Entre os itens que mais contribuíram para o avanço em valor estão aeronaves e outros equipamentos, carne bovina, produtos inacabados de ferro ou aço, cal, cimento e materiais de construção, tubos de ferro ou aço, celulose e café. Aeronaves e carne bovina estão entre os produtos excetuados das novas tarifas americanas.

A letra miúda está no volume. Apesar da alta de 8,6% no preço médio, as exportações aos EUA recuaram 3,1% em volume em agosto. No acumulado de janeiro a agosto, a queda chega a 13,6% em volume e a 9,7% em valor, para US$ 24,105 bilhões. As importações de produtos estadunidenses também diminuíram no ano: somaram US$ 27,316 bilhões entre janeiro e agosto, recuo de 8,6% ante 2025, levando o déficit bilateral a US$ 3,211 bilhões no período.

Somente em agosto, as compras dos EUA cresceram 1,1%, para US$ 4,014 bilhões, gerando déficit de US$ 824 milhões no comércio bilateral. Brandão afirmou que as oscilações são esperadas diante das interferências que atingem o comércio entre os dois países. "Dadas as múltiplas interferências no comércio com os Estados Unidos, temos observado uma grande oscilação nesse fluxo", avaliou. Segundo o Mdic, pouco mais de 20% do comércio bilateral foi afetado pelas tarifas.
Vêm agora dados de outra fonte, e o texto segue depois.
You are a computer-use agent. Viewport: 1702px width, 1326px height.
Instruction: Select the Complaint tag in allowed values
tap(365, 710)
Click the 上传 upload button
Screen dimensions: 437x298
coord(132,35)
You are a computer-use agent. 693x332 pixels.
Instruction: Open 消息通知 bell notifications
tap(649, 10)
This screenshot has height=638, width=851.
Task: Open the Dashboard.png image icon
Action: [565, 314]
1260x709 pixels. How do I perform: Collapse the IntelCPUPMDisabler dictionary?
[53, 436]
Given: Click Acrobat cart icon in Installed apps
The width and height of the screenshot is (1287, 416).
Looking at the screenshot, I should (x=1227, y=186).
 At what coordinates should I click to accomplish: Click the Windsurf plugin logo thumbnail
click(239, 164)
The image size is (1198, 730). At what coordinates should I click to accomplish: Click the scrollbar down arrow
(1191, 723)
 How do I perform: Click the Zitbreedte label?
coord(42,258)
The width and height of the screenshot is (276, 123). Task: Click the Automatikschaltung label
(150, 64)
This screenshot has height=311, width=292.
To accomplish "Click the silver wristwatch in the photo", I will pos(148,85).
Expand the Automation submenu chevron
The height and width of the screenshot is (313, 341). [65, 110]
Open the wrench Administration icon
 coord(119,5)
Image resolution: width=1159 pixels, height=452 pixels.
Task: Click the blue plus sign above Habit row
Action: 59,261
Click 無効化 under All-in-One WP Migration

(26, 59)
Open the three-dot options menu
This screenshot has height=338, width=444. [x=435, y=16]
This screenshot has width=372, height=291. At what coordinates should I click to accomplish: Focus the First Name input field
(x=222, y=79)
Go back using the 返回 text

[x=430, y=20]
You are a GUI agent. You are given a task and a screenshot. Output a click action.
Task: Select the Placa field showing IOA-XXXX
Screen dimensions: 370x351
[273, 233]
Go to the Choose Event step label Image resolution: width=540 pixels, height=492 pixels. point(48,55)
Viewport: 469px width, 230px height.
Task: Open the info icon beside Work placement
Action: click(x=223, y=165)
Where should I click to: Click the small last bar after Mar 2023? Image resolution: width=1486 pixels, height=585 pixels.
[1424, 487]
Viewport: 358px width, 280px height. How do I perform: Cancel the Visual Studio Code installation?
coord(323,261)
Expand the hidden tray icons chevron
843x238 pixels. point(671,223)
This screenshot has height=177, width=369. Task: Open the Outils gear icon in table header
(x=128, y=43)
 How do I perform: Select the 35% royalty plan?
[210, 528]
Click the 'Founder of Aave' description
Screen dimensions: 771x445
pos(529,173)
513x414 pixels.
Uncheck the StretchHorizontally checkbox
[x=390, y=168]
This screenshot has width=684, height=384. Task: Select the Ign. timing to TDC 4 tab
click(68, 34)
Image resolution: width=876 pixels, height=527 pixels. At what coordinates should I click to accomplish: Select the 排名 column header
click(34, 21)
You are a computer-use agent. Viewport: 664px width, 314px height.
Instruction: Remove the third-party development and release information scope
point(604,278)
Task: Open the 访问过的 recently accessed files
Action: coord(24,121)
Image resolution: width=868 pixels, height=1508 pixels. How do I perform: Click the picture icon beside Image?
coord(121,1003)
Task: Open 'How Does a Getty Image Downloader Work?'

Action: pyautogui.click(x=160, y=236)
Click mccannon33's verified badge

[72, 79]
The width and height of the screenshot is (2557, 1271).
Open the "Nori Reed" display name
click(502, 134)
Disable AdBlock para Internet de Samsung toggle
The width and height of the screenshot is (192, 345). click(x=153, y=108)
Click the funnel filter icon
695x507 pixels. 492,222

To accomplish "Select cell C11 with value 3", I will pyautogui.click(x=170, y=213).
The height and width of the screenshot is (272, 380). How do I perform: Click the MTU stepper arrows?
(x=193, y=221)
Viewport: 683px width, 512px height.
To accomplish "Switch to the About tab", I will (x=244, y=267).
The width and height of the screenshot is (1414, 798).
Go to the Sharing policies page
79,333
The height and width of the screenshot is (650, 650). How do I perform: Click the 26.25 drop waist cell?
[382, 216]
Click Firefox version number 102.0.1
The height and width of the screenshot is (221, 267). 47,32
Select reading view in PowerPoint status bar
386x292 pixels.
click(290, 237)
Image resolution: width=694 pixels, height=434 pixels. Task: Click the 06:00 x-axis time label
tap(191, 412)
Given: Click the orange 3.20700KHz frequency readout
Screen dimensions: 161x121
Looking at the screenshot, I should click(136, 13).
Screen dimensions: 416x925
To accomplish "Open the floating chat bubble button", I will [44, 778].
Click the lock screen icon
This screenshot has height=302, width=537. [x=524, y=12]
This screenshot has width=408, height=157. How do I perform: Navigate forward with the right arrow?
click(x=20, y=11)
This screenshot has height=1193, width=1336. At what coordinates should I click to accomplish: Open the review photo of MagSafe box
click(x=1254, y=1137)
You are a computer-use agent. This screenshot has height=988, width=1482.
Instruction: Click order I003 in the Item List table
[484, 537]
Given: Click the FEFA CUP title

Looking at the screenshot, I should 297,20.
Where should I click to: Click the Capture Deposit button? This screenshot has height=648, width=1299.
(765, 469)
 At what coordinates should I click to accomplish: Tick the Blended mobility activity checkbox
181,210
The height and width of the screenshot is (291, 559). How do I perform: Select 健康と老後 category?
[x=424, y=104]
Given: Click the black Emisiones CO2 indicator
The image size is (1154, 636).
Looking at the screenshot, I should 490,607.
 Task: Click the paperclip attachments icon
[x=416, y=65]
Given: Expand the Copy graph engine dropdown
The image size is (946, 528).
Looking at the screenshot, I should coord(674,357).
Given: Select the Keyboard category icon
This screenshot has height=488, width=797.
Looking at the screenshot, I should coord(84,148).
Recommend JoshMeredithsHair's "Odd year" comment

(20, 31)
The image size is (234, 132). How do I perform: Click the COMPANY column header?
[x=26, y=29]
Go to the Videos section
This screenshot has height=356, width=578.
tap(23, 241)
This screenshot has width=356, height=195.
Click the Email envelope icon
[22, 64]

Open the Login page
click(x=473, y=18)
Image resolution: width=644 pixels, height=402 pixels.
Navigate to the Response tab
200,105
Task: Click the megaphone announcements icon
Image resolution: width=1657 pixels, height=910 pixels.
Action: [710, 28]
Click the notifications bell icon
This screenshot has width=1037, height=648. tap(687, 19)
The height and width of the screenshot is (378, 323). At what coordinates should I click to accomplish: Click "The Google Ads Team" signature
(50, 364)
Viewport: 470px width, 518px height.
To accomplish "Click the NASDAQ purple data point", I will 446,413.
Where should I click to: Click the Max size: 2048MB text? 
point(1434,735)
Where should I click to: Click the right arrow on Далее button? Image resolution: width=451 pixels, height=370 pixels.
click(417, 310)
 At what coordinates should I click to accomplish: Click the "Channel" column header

Enquanto isso, as exportações para a União Europeia tiveram forte avanço em agosto: US$ 5,82 bilhões, crescimento de 46,4% em valor e 30,3% em volume. Petróleo, cobre, soja, óleos combustíveis, café, tabaco e carne bovina puxaram as vendas. Brandão citou a demanda por combustíveis por causa do conflito no Oriente Médio e a procura por cobre ligada ao setor de tecnologia, além dos efeitos do acordo Mercosul-UE, ainda difíceis de dimensionar por falta de dados completos dos importadores.

A balança comercial brasileira fechou agosto com superávit de US$ 7,39 bilhões, alta de 23,8% ante 2025. Os EUA foram o único parceiro a registrar déficit para o Brasil. No acumulado do ano, o saldo positivo chega a US$ 55,32 bilhões, crescimento de 28,2%.